Essay / Theology

“Preach the Gospel at All Times; When Necessary, Use Stigmata”

One of the most famous things St. Francis of Assisi (1181-1226) never said was,

Preach the Gospel
at All Times.
When Necessary,
Use Words.

It certainly sounds like the kind of thing Francis would have said, and you can buy it on plaques and bumper stickers to your heart’s content. But he never actually said it, apparently.

The phrase is often quoted these days, too often by people who would like to emphasize an active life of Christian service at the expense of doctrine or witness. Some people think of “lifestyle evangelism” as a good excuse to never, you know, actually evangelize at any point in your life(style). It’s tempting to dress that kind of timidity up in high-sounding phrases like this, sweeping “gospel preaching” into some supposedly larger, more authentic, mostly non-verbal reality. This high estimation of mostly wordless gospel preaching is part of the “missional creep” of recent years, which has well-meaning Christians labeling every good thing missional. When creation-care and radical hospitality and social justice and culture-making and parenting are all missions, what’s to become of missions? Wouldn’t it be nice to have at least a short list of things that aren’t missions? When everything is gospel-preaching, what happens to actual gospel-preaching?

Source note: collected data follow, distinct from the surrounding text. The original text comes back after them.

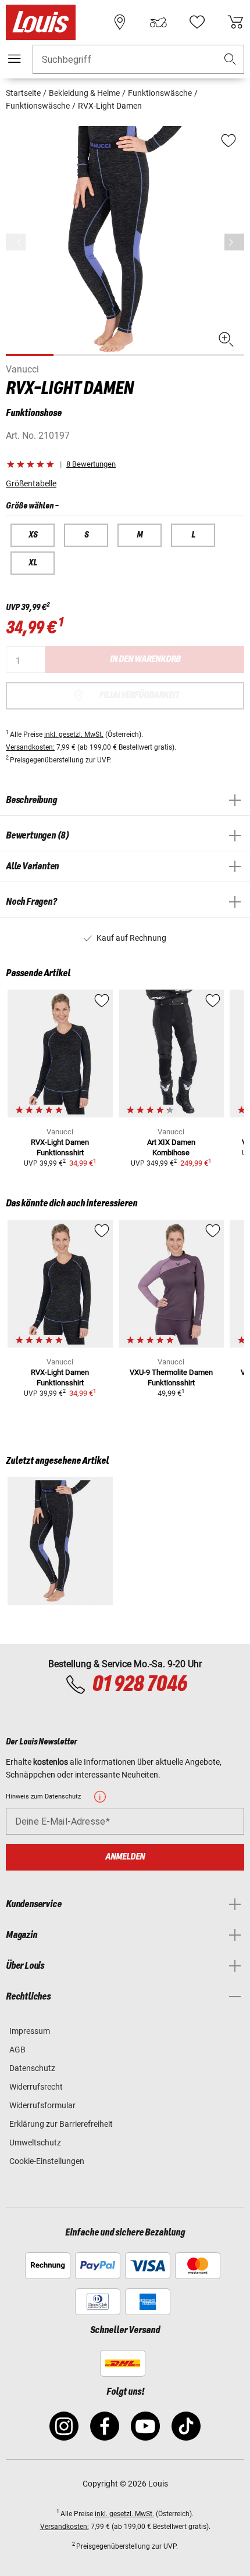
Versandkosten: (30, 747)
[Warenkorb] (235, 22)
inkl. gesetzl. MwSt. (73, 734)
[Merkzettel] (197, 22)
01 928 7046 (139, 1684)
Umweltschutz (35, 2142)
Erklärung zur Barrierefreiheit (61, 2124)
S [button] (86, 535)
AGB (17, 2049)
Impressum (29, 2031)
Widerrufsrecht (36, 2086)
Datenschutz (32, 2068)
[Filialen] (119, 22)
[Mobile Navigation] (14, 58)
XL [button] (32, 563)
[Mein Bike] (158, 22)
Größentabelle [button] (31, 483)
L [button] (193, 535)
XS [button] (32, 535)
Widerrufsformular (42, 2105)
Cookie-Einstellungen (46, 2161)
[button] (230, 60)
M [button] (139, 535)
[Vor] (234, 242)
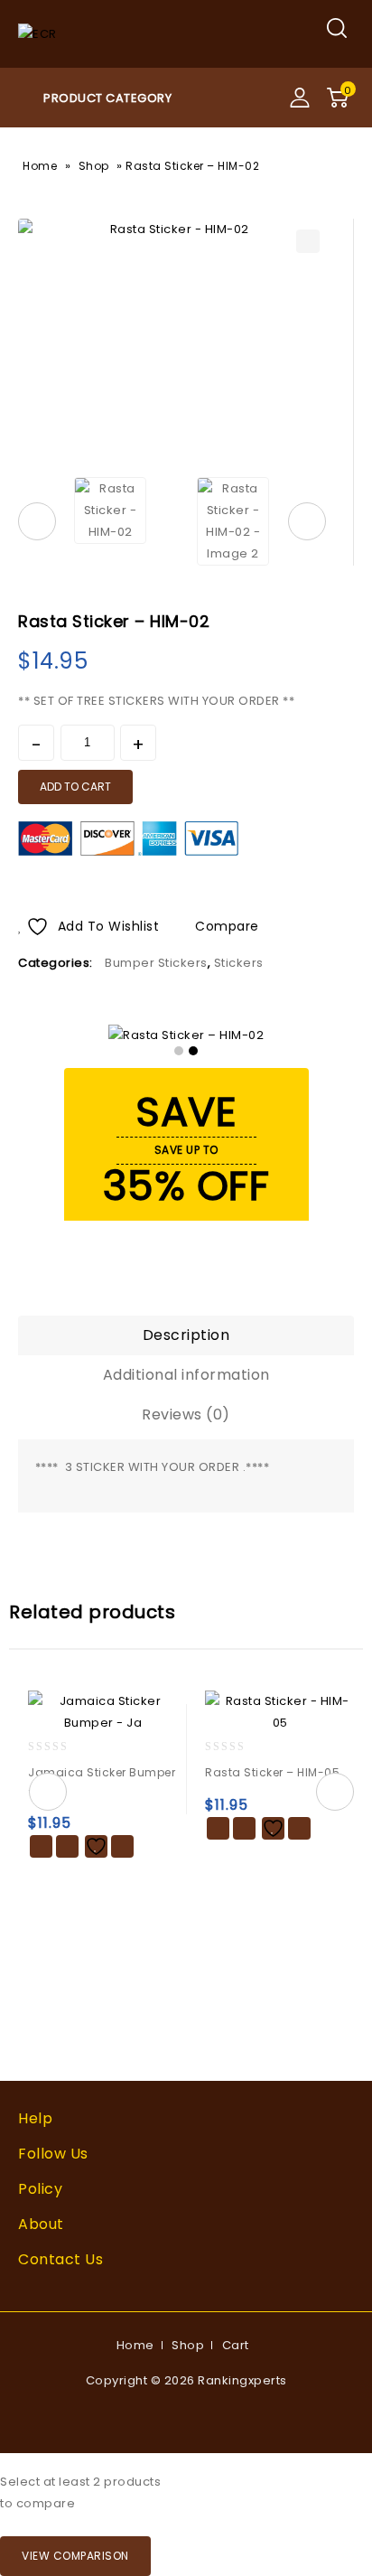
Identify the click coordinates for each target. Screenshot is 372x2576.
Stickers (239, 962)
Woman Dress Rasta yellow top (342, 615)
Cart (235, 2345)
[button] (308, 241)
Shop (94, 165)
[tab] (186, 1335)
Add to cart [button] (41, 1846)
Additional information (186, 1374)
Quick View (67, 1846)
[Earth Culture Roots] (37, 33)
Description (186, 1335)
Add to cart (75, 786)
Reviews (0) (186, 1414)
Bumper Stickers (156, 962)
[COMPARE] (122, 1846)
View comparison (75, 2555)
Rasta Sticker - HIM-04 (319, 615)
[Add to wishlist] (96, 1846)
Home (40, 165)
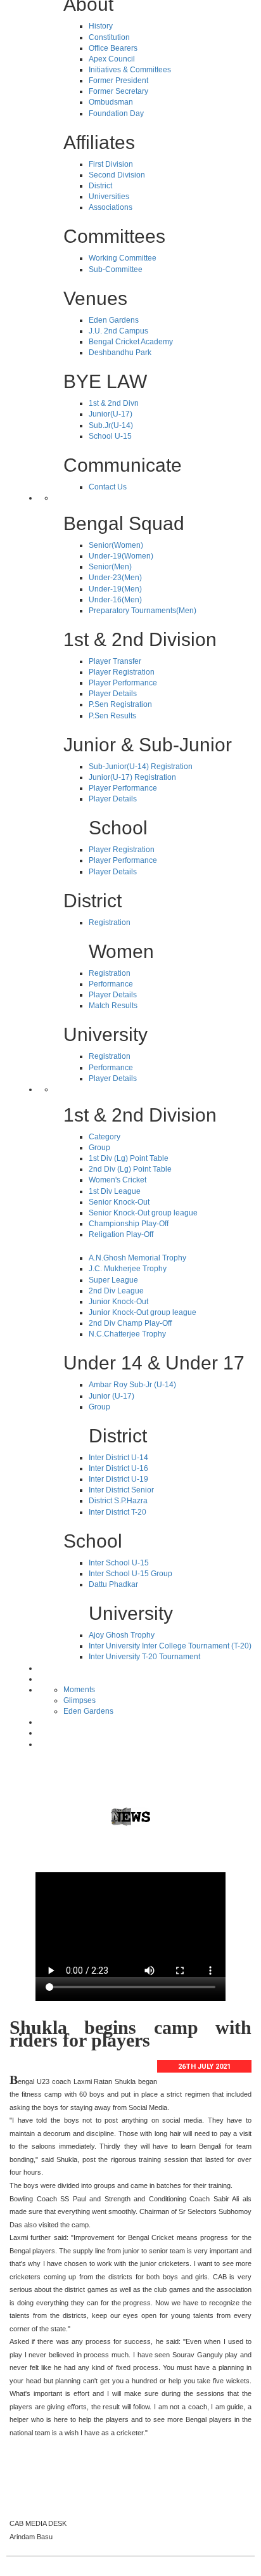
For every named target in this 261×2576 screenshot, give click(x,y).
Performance (111, 984)
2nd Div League (116, 1290)
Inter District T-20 (117, 1512)
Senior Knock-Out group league (143, 1212)
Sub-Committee (116, 269)
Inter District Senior (121, 1489)
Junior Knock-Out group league (142, 1312)
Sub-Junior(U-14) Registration (141, 766)
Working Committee (122, 258)
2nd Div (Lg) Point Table (130, 1169)
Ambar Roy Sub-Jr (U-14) (132, 1384)
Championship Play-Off (129, 1223)
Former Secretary (118, 91)
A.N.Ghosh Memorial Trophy (137, 1257)
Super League (113, 1280)
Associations (110, 207)
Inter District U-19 (118, 1479)
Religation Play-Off (121, 1234)
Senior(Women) (116, 545)
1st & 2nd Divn (114, 403)
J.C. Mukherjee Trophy (128, 1268)
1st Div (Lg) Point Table (129, 1158)
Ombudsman (111, 102)
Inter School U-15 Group (130, 1573)
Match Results (113, 1005)
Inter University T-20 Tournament (144, 1656)
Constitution (109, 37)
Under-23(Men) (115, 577)
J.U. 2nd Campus (118, 331)
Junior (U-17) (111, 1396)
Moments (79, 1689)
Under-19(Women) (121, 556)
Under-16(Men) (115, 599)
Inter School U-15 (119, 1562)
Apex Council (112, 59)
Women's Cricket (117, 1179)
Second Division (117, 175)
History (101, 26)
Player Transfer (115, 661)
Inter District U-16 (118, 1468)
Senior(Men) (110, 566)
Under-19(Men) (115, 589)
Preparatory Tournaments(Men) (142, 610)
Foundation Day (116, 113)
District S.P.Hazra (118, 1500)
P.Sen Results (112, 715)
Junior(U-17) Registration (132, 777)
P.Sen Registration (120, 704)
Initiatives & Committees (130, 69)
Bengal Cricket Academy (131, 341)
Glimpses (79, 1700)
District (100, 185)
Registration (109, 922)
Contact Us (108, 486)
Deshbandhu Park (120, 352)
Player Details (113, 693)
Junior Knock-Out (118, 1301)
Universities (109, 196)
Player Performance (123, 682)
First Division (111, 164)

Besides the fact that Francis didn’t say this little phrase, consider the fact that if he had said it, he would have been going against the spirit of the saying itself. If he really believed we should preach the gospel without words for the most part, he should have acted like it instead of talking about it.

Hey, Saint Francis! How about

Teach Me To
Preach the Gospel
at All Times,
Mostly Without Words.
When Necessary,
Use Words
To Teach Me This.

Sometime this week (as early as Sept. 14, as late as today, Sept. 17) in 1224, Francis had a vision on a mountaintop. He saw a winged seraph that was also the crucified Christ. He didn’t talk much about it, and the story only emerged gradually in his earliest biographies. He was fasting for 40 days in a special devotion to Michael the Archangel, and that fast overlapped the church’s Feast of the Exaltation of the Cross. The two came together in his uncanny visionary experience, about which his greatest theological interpreter, Bonaventure, wrote extensively.

At the same time, he began to manifest stigmata: marks of the crucifixion in his hands, feet, and sides. Eyewitnesses reported seeing the flow of blood and a dark-colored “fleshly or cartilagenous extrusion” (as Bernard McGinn puts it) sticking out of each of his five wounds. It was a very odd phenomenon, to be sure. If the stories of his stigmata are true (and even skeptics have to admit the testimony is unusually strong for the middle ages), Francis’ identification with Christ, and his visionary experience of a kind of angelically glorified crucifixion, impressed themselves on his physical body.

In reflecting on the vision and the stigmata, Francis’ first biographer, Thomas of Celano, says something reminiscent of Francis’ famous non-statement:

Finally, who can express, who can understand how far Francis was from glorying in anything save in the cross of our Lord? … For, though in some sense we should perceive these things in ourselves, words would in no way suffice to express such wonderful things, defiled as words are by everyday and common things. And perhaps it had therefore to appear in the flesh, because it could not be explained in words. Therefore let silence speak where words are wanting, for the thing itself cries out where the word fails.